12 «Dopo aver preso moglie a Milano mi ritirai qui in Bari e vedendo i fratelli tutti riuniti ancora sotto il tetto paterno, dediti, con cure amorose, a migliorare le sorti di una piccola azienda di cartoleria a cui andavano aggiungendo una tipografia, mi vidi tra loro poco adatto a simili cure, forse perché vissuto in grandi centri esse mi parevano quasi umilianti. Dopo non breve lotta sostenuta contro gli stessi miei sentimenti, pregai la famiglia di dar campo anche a me e di introdurre nell’azienda un altro ramo cioè la libreria, della quale dovevo curare io l’esercizio. Fui accontentato con paterna benevolenza. Così dediti ognuno al suo ramo, miriamo tutti ad uno scopo cioè alla prosperità della nostra Casa. Siamo cinque fratelli, il primo che è più assennato e fondatore di questa ancor piccola azienda, è dedito all’amministrazione, il secondo alla cartoleria, io alla libreria che da poco vo facendo editrice; il quarto alla tipografia che occupa già venticinque operai e l’ultimo è addetto ai magazzini di carta per la vendita all’ingrosso. Il primo ha trentadue anni e l’ultimo ventuno» (AL, Rc, reg. 1). Pur essendo stata fondata da Giovanni, la casa editrice conservò l’intestazione «Giuseppe Laterza & figli», adottata allorché il fratello maggiore Vito, ancora minorenne, aprì a Putignano, nel 1885, un piccolo negozio di cartoleria. Si trattò anche, certamente, di un affettuoso omaggio filiale alla figura paterna.

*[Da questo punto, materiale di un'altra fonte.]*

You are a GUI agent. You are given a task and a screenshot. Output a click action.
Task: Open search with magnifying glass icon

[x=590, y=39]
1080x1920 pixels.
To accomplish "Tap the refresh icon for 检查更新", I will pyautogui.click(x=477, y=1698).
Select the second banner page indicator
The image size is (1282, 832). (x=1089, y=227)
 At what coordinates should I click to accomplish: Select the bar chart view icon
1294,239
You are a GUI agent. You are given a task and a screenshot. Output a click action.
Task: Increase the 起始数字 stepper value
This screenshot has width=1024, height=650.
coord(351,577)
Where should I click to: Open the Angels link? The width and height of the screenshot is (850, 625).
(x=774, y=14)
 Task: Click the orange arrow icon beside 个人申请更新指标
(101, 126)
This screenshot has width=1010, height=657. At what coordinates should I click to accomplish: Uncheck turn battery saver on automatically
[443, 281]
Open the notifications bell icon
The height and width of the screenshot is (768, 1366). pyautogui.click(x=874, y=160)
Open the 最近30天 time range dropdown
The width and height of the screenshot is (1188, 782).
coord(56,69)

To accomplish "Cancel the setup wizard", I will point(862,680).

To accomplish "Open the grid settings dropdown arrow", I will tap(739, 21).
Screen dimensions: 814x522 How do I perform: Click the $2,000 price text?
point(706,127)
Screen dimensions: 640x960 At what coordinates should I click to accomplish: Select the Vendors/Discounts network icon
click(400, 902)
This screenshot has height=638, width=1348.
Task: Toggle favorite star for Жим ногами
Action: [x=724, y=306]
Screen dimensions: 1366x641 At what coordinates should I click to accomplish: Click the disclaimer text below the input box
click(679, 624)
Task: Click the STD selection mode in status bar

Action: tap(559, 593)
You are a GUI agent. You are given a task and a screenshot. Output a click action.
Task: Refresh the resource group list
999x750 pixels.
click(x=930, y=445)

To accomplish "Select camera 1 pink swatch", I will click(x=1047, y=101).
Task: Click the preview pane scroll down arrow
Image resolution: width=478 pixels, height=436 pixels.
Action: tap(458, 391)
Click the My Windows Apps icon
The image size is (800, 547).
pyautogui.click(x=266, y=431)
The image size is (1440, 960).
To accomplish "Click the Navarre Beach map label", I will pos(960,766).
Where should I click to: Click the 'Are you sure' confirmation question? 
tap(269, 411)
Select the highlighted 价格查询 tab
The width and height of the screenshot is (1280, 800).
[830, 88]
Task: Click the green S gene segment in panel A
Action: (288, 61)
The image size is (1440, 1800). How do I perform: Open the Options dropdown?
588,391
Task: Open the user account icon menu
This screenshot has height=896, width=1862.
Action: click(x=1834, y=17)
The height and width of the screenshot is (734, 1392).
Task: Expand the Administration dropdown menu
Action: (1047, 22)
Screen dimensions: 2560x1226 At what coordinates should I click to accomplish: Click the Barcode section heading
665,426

13 Dei tre colloqui resta traccia nella gustosa rievocazione di L. Russo, Ricordo di Giovanni Laterza, «Belfagor», II (1947), 5, pp. 602-3.
14 B. King-T. Okey, Italy today, London,J. Nisbet & Co., 1901.
15 L. Russo, Ricordo, cit., pp. 602-3.
16 T. Gregory, Per i sessant’anni, rit., p. 701.
17 L. Russo, Ricordo, cit., p. 603.
18 AL, Aa, b. 1
19 AL, Rc, reg. 3.
20 Lettere di Gaspero Barbèra, tipografo editore, 1841-1879, prefaz. di A. D’Ancona, Firenze, G. Barbèra, 1914.